Blutbad in Einkaufszentrum verhindert

Terror-Attacke

Blutbad in Einkaufszentrum verhindert

Den Behörden ging ein 27-Jähriger ins Netz, der den Ermittlungen zufolge in einem US-Einkaufszentrum ein Blutbad anrichten und im Ausland amerikanische Soldaten töten wollte. Tariq Mehanna habe gemeinsam mit anderen geplant, eine Shopping-Mall mit automatischen Waffen zu überfallen und wahllos Menschen zu töten, sagte der Bostoner Staatsanwalt Michael Loucks am Mittwoch. Außerdem habe er Trainingslager für Terroristen unter anderem in Pakistan besucht, um Anschläge auf US-Soldaten zu verüben. Mehanna drohen im Falle eines Schuldspruchs bis zu 15 Jahre Haft.

Terror-Camp
Der Verdächtige habe zwischen 2001 und Frühjahr 2008 zusammen mit Gleichgesinnten ein Komplott geschmiedet, mit dem Ziel "zu töten, zu entführen und Menschen zu verstümmeln oder zu verletzten und Schaden anzurichten", sagte Loucks. Sie hätten die Absicht gehegt, sich am weltweiten Jihad (Heiligen Krieg) gegen amerikanische Interessen zu beteiligen "und auf dem Schlachtfeld zu sterben". Zudem hätten sie Terror-Videos geschaut und auch weitergegeben.

"Freiwild"
Der Plan, in einem Einkaufszentrum Menschen im Kugelhagel sterben zu lassen, sei aufgegeben worden, weil die Beschaffung automatischer Waffen zu schwierig gewesen sei, hieß es. Laut Staatsanwalt Loucks betrachteten Mehanna und seine Komplizen US-Bürger als "Freiwild", weil sie Steuerzahler und Ungläubige seien.

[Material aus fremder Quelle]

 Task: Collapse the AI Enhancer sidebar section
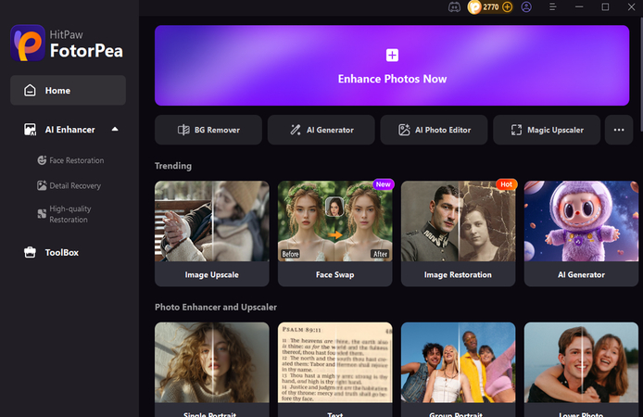pyautogui.click(x=115, y=130)

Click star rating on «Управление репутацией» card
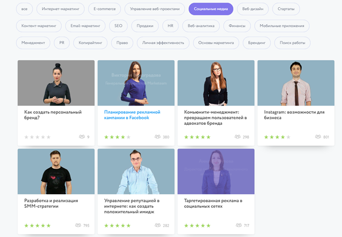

Mehanna war den Angaben zufolge im November schon einmal festgenommen worden, weil er im Zuge einer anderen Terrorermittlung falsche Angaben gemacht hatte. Er wurde jedoch gegen eine Kaution zunächst wieder auf freien Fuß gesetzt, bis die Behörden ihn am Mittwoch wegen der neuen Vorwürfe erneut verhafteten.